With the sequencing of the genomic DNA of a variety of organisms, including yeast and humans, the question of how the expression of the genetic information contained within the genome is regulated becomes very important and pertinent. Recent efforts to investigate the interactions of transcription factor proteins with DNA on a genomic scale have underlined the complexity of the regulatory networks.
Several approaches can be used to identify the sites of protein-DNA interaction. If the consensus sequence that directs the binding of a protein to a specific region of DNA is known, this information can be used in a bioinformatics approach to identify other potential binding regions. If the binding site requirements are not known, techniques such as systematic evolution of ligands by exponential enrichment can be used to elucidate this information (1). Electrophoretic mobility shift assays can also be used to determine binding specificity (2). While these approaches can be used to identify potential target sites of DNA binding proteins, their utility is limited for a variety of reasons. Technically, such approaches are labor-intensive and provide very low-throughput. From the standpoint of biology, many additional factors are likely to be involved in the interaction of a protein with a specific region of DNA, including other associated proteins, the local chromatin structure, and interactions with other, often far removed regions of chromatin.
Previous work in our laboratory, and in others’, has led to the development of a number of techniques that allow the high-throughput identification and analysis of DNA binding by a variety of DNA binding proteins. In both mammalian (3,4) and yeast (5,6) systems, high-throughput micro-array-based analysis has been used to study the binding of transcription factor proteins to potential regulatory DNA elements. These analyses demonstrate the ability of these high-throughput methods to confirm and expand our knowledge of previously identified protein-DNA interactions, as well as to identify previously unknown interactions. At the present time, many of these techniques are being used by the ENCODE Project Consortium, a group of laboratories whose aim is to identify all functional elements within the human genome (7).
ChIP-on-Chip: Microarray Analysis of Protein-DNA InteractionsThe most dramatic improvement in the throughput of identifying transcription factor-DNA interactions came with the combination of microarray analysis with the ChIP technique. Initial uses of ChIP required prior knowledge of a potential binding target DNA sequence to identify binding of protein to DNA regions of interest. By the combining microarray analysis with ChIP, the identification of protein binding sites was possible on a genomic scale, limited only to the DNA features present on the microarray.

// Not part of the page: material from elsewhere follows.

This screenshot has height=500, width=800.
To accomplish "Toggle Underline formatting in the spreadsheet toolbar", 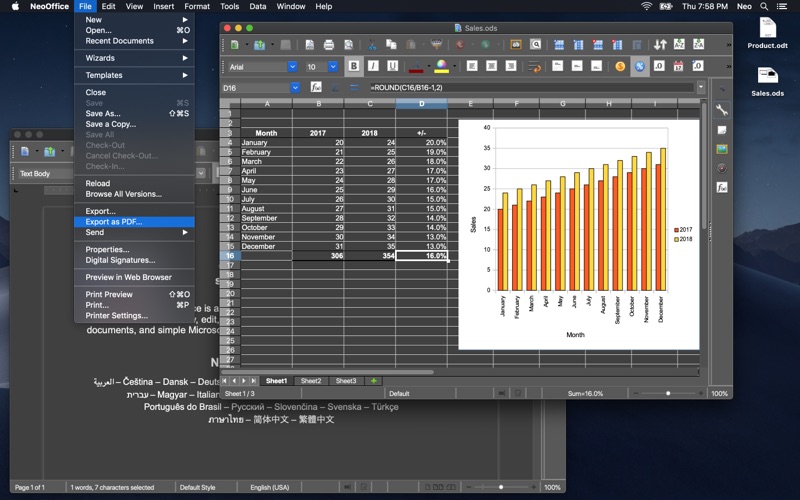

The standard protocol for ChIP-on-Chip (or ChIP-chip as it is sometimes called) is shown in Figure 1. As with the basic ChIP method, a DNA binding protein is covalently attached to its target DNA using formaldehyde cross-linking. After shearing of the chromatin, the protein-DNA adduct is immunopreciptated from nuclear extracts using an antibody specific for the protein in question or for an epitope sequence appended to the end of the protein. Commonly used in this manner are the hemagglutanin or myc tag sequences. After immunoprecipitation, the enriched DNA sample is commonly, but not always, amplified using a variety of methods. The final step is to fluorescently label the enriched DNA and the reference DNA. In the case of yeast ChIP, the reference sample is usually composed of DNA from the mock immunoprecipitation of a strain where the target transcription factor is untagged. In mammalian ChIP, the reference is usually composed of the input sheared chromatin or mock immunoprecipitations using normal, nonspecific sera from mice or rabbits.